EXCERPT:
####################

Actually, having these operators return lvalues was mostly my idea,
and it still doesn't look ridiculous if you look in the right places.

For example, although the ability to say "++i = 9;" buys you little,
suppose you have a function declared this way

 extern void f(const int&);

and you call f(++i).  Isn't it nice that you can pass a reference
to i directly to f without having to make a copy of it?

Moreover, the real reason that things like ++i return lvalues is as part
of a general rule that built-in operators that return one of their arguments
return lvalues if the arguments are lvalues.  That allows conveniences
like "(x>y? x: y) = 0", which is considerably less pointless than "++i = 9".
It also preserves an important identity.  Consider the following function:

 T& assign(T& x, const T& y)
 {
  x = y;
  return x;
 }

It is tempting to rewrite the two statements in the body as

  return (x = y);

but that works only if = returns an lvalue.  It can be talked into doing so
if T is a user-defined type, but what about if T is a built-in type?

####################

ENTRIES PROVIDED:
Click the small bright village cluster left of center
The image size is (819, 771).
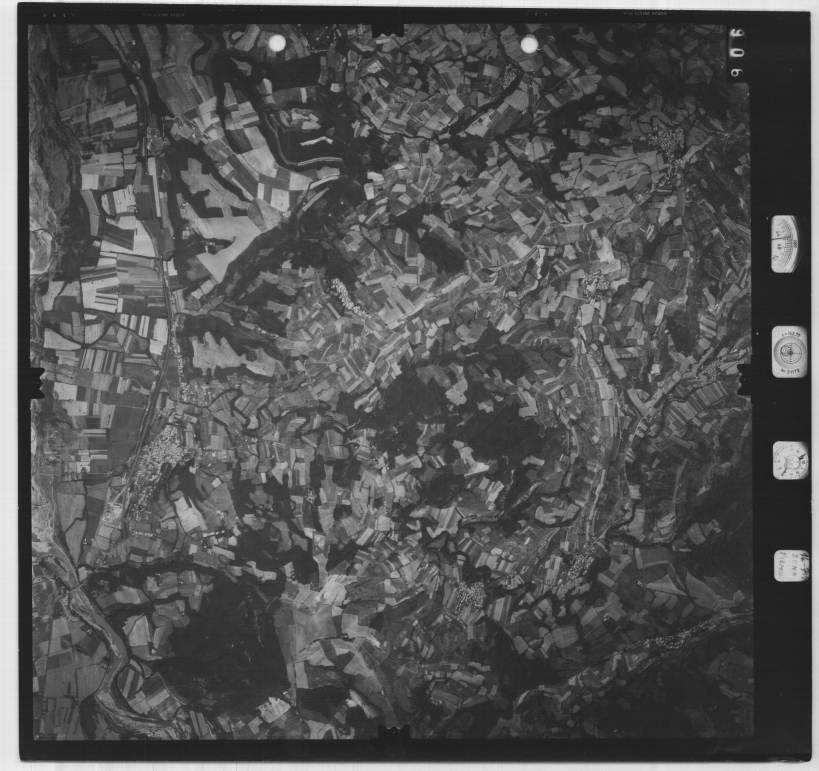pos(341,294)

####################

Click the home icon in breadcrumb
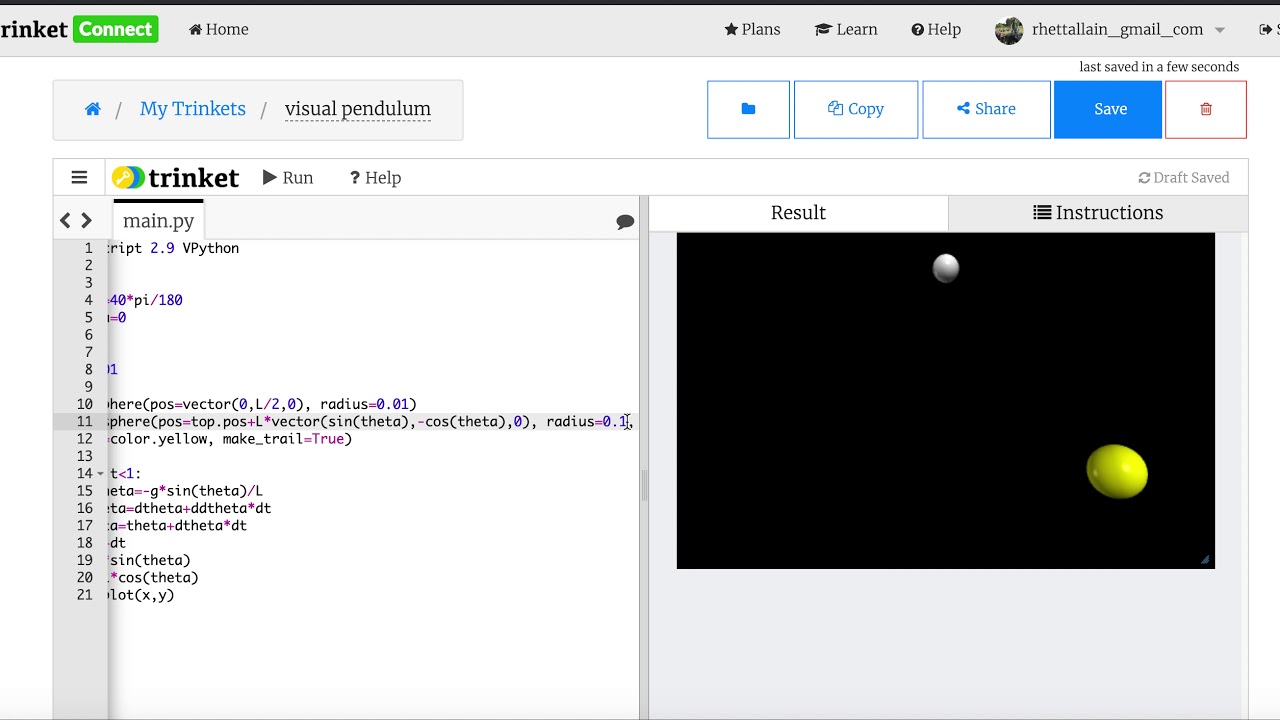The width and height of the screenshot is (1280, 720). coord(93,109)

####################

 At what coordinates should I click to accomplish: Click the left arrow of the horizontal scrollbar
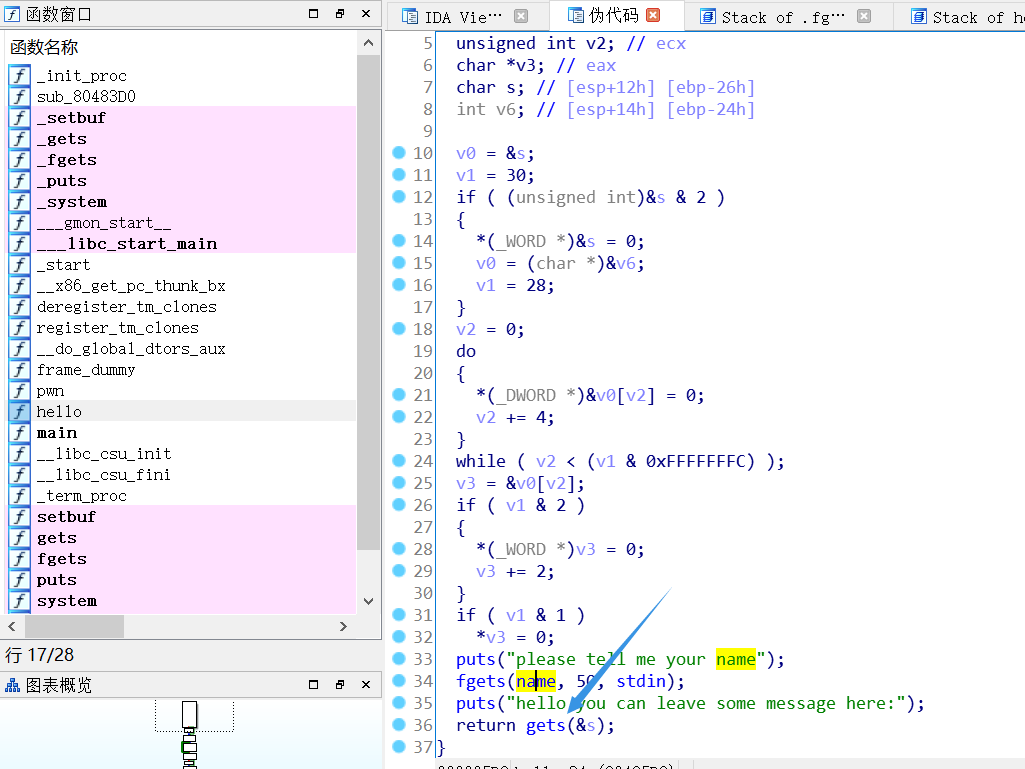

####################

TASK INSTRUCTIONS:
[1] Please echo the lvalue excerpt word for word, everything from "and you call" down to "const T& y)".
[2] In the lvalue excerpt, list every statement that ends in a semicolon within the code set apart on its own lines, leaving out code quoted inside sentences.
[3] Go on with the lvalue excerpt from its final sentence onward.

RESPONSES TO THE EXERCISE:
[1]
and you call f(++i).  Isn't it nice that you can pass a reference
to i directly to f without having to make a copy of it?

Moreover, the real reason that things like ++i return lvalues is as part
of a general rule that built-in operators that return one of their arguments
return lvalues if the arguments are lvalues.  That allows conveniences
like "(x>y? x: y) = 0", which is considerably less pointless than "++i = 9".
It also preserves an important identity.  Consider the following function:

 T& assign(T& x, const T& y)

[2]
extern void f(const int&);
x = y;
return x;
return (x = y);

[3]
To arrange that, we made the language do it automatically.

> I know that ANSI and B.S. and others spend a great deal of time discussing
> changes to existing draft, and there should be strong very reasons to break
> existing C compatibility. Would someone enlighten me what were these
> reasons in this case?

I would agree with you that it would be a bad idea if there were a
C incompatibility involved, but there isn't.  If this statement sounds
surprising, consider that a C incompatibility exists only in the case
of a legal C program that behaves differently in C++.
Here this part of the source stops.